■ TEXT UNDER STUDY ■

While the COVID-19 pandemic brought some aspects of life to a halt, it caused others to pivot and go in a new direction. Technology in municipal governments might be at the top of some of those pivot lists.
While cities around the world were in lockdown, the business of running a municipality continued by way of virtual online meetings. Some cities were ready to meet the challenge. Others had to quickly patch together a way to make that happen.
Ultimately, a year and a half later, virtual meetings have become the new normal, and some cities have taken the adoption of technology to new levels.
In Kingston, N.Y., city officials have found that more and more citizens are participating in the online meetings.
“We’re realizing much more public engagement with the Zoom and YouTube meetings. People are able to see their city government first-hand,” said Mayor Steve Noble. “It’s really more convenient for people. They can make dinner, watch their children and still take in the meeting.”
Sometimes there’s one item on an agenda that matters to a citizen. He added that being able to fast-forward through a recorded meeting means getting to that item without having to sit through perhaps hours of other business.
According to Noble, the municipality of about 24,000 in Ulster County — about 90 miles north of New York City — had been “dabbling” in technology before the pandemic. The pandemic lockdown challenged Kingston to do more.

■ DATA EXCERPT ■
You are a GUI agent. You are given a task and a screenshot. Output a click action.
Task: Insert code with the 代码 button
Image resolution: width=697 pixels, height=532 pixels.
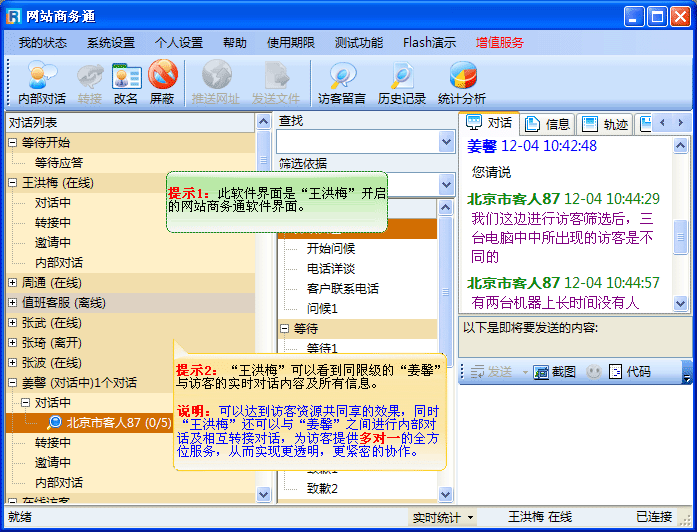pyautogui.click(x=629, y=372)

■ TASKS TO CARRY OUT ■
- a) Print the stretch of the article on virtual city meetings from "Ultimately, a year" through "of other business.".
- b) Name the cities and the county that the article on virtual city meetings mentions.
The listing comes from a different source than the article on virtual city meetings.

■ ANSWER SECTION ■
- a)
Ultimately, a year and a half later, virtual meetings have become the new normal, and some cities have taken the adoption of technology to new levels.
In Kingston, N.Y., city officials have found that more and more citizens are participating in the online meetings.
“We’re realizing much more public engagement with the Zoom and YouTube meetings. People are able to see their city government first-hand,” said Mayor Steve Noble. “It’s really more convenient for people. They can make dinner, watch their children and still take in the meeting.”
Sometimes there’s one item on an agenda that matters to a citizen. He added that being able to fast-forward through a recorded meeting means getting to that item without having to sit through perhaps hours of other business.

- b) Kingston, New York City, Ulster County